This year for Thanksgiving is the first year that we didn’t spend it at my mom’s with her parents. My parents decided to go to New York City to see the parade this year for Thanksgiving. A dream of my mom’s for years and years. The changes of traditions sometimes is hard, but the importance of family should always be the number one priority. My two younger boys and my son’s best friend, who I call my adopted son, spent Thanksgiving with a friend of mine and her husband. It was different than any Thanksgiving I’ve ever had but I was thankful nevertheless.


Spending a weekend gathering my thoughts and reflecting on where I want to go from here was the plan. I was thankful to have four days off; rest and relaxation was the main goal for the weekend.

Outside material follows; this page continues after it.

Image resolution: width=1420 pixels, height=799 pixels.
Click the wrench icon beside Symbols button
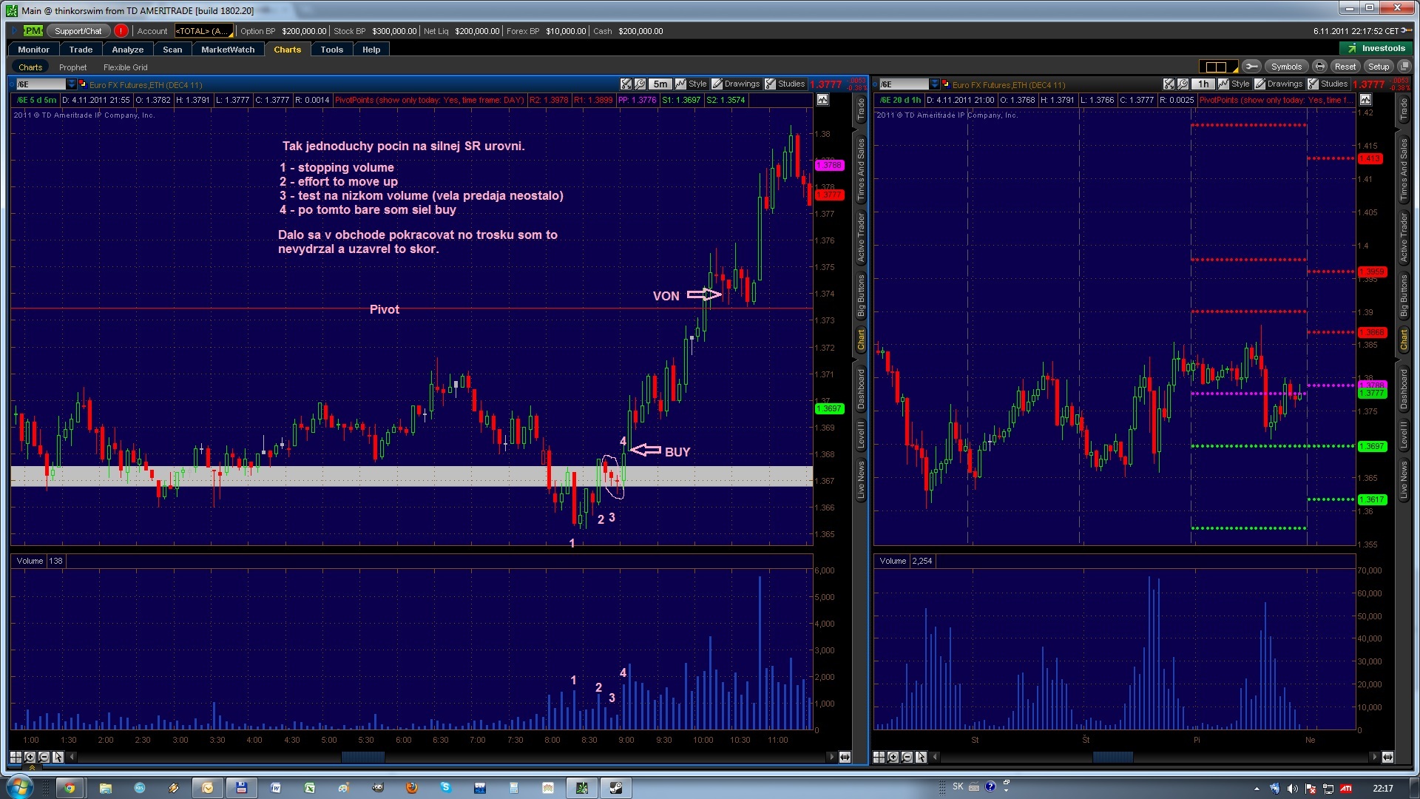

All was going well until 9 p.m. on Friday. I received a message that a young man who was one of my oldest son’s best friends in high school had passed away due to a drug overdose. My heart has been broken since reading this message. A parent’s worst nightmare! This boy had a nice family, friends, too many to count, good looks, great personality, etc. Unfortunately, his addiction was too powerful. A young life destroyed by drugs on Thanksgiving night. How is this fair? How does this happen? Why do we turn to drugs when we know they kill? How can these parents ever heal from this loss? I have so many more questions, and they will all be unanswered I suppose.


The bottom line is … life is precious, we have so much to be thankful for every day we wake up and breathe in and out. Taking time out to listen to our kids and what is on their minds is so very important for both of us. We won’t always have the opportunity; we need to seize the moment!